** DOCUMENT PASSAGE follows **

I profoundly disagree with the economic thinking and rationale underlining the Minister's strategy. Yesterday at Question Time, the Minister mentioned the need to look at the supply side and the promotion of innovation and new technology and products. That is important and welcome, but there must be demand and people must have the capacity to spend in their economy.

This property tax undermines and dampens that further. The average home will be hit with a bill of €300 or €400. The water charges are next down the line. All of these public services are provided to people. People have a right to expect that their local authorities will clean the roads, install ramps in their estates if needed and provide clean water. The local government fund, which was established to provide for that, was raided by the last Government and, unfortunately, by this Government. It is simply untrue to pretend that this is new revenue. It is simply an accounting trick.


My view is that for every €100 raised through the property tax, €75 will be sucked out of the domestic economy. Some 180,000 mortgages in this country are in some form of distress or difficulty. According to the Central Bank, more than 10% of private mortgages have been in arrears for 90 days or more. The level of Irish mortgage arrears debt reached €16.8 billion last September. The introduction of the property tax will exacerbate these problems. As I have said, none of the cheerleaders for this tax has explained how those who are already in mortgage arrears, many of whom cannot do a weekly shop because they are financially crippled from doing everything they can to pay their mortgages, will find the money to pay this tax. When they reflect on the matter deep in their hearts and souls, they know that the people who call to their clinics and are being crushed by this country's myopic and disastrous economic strategy of austerity will not have the money for this tax. That is the truth of it. When new taxation measures are imposed in a depressed economy on people who are paid average and lower incomes, it depresses the economy further and creates a more divisive and fractured society. When one compares the revenue gained from such a measure to the revenue lost in other sectors of the economy, which is the bottom line, one finds that one does not even generate the funds one claimed one would generate at the outset.

** End of DOCUMENT PASSAGE **

ACTIONS TO TAKE:
1. In the speech on the property tax, how much had Irish mortgage arrears debt reached last September?
2. Say whether each statement agrees with the speech on the property tax, and quote the deciding words: (a) The speaker says the average home will get a bill of €300 or €400. (b) The speaker says the current Government left the local government fund untouched. (c) The speaker says some 180,000 mortgages are in some form of distress or difficulty.

** SUPPLIED RECORDS follows **

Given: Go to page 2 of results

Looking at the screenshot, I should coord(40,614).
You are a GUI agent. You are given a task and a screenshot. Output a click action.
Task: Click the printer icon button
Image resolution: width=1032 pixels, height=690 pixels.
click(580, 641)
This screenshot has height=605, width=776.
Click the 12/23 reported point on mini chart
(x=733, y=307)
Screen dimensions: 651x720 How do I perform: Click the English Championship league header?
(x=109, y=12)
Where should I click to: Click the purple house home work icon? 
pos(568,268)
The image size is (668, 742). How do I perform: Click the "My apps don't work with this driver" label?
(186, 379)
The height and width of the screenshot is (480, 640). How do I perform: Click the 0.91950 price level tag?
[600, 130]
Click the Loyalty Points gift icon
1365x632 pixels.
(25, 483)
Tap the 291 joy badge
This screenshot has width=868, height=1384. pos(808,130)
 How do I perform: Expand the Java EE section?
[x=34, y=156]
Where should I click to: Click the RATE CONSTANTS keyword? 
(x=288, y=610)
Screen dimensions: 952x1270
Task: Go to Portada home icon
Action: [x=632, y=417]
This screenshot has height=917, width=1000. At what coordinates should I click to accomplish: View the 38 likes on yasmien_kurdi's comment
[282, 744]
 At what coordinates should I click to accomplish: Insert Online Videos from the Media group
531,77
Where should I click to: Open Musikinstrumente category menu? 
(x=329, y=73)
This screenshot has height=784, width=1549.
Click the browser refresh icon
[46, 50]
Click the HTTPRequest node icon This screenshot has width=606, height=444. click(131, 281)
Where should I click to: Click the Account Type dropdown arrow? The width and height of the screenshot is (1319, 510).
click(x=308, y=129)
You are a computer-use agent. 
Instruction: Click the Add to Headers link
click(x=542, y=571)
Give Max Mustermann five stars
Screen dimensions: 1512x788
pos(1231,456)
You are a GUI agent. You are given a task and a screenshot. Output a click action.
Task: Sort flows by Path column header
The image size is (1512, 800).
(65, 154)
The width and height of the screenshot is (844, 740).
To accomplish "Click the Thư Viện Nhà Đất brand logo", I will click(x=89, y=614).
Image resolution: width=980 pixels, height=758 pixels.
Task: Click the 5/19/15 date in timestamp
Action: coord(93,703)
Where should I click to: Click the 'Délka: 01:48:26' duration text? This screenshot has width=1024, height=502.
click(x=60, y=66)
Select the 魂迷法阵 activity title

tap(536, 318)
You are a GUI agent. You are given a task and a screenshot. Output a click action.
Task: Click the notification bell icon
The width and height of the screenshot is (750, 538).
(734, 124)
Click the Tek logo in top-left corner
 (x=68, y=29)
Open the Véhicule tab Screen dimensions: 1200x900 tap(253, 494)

** End of SUPPLIED RECORDS **

OUTPUTS BY TASK:
1. €16.8 billion.

2.
(a) Yes: "The average home will be hit with a bill of €300 or €400."
(b) No: "was raided by the last Government and, unfortunately, by this Government."
(c) Yes: "Some 180,000 mortgages in this country are in some form of distress or difficulty."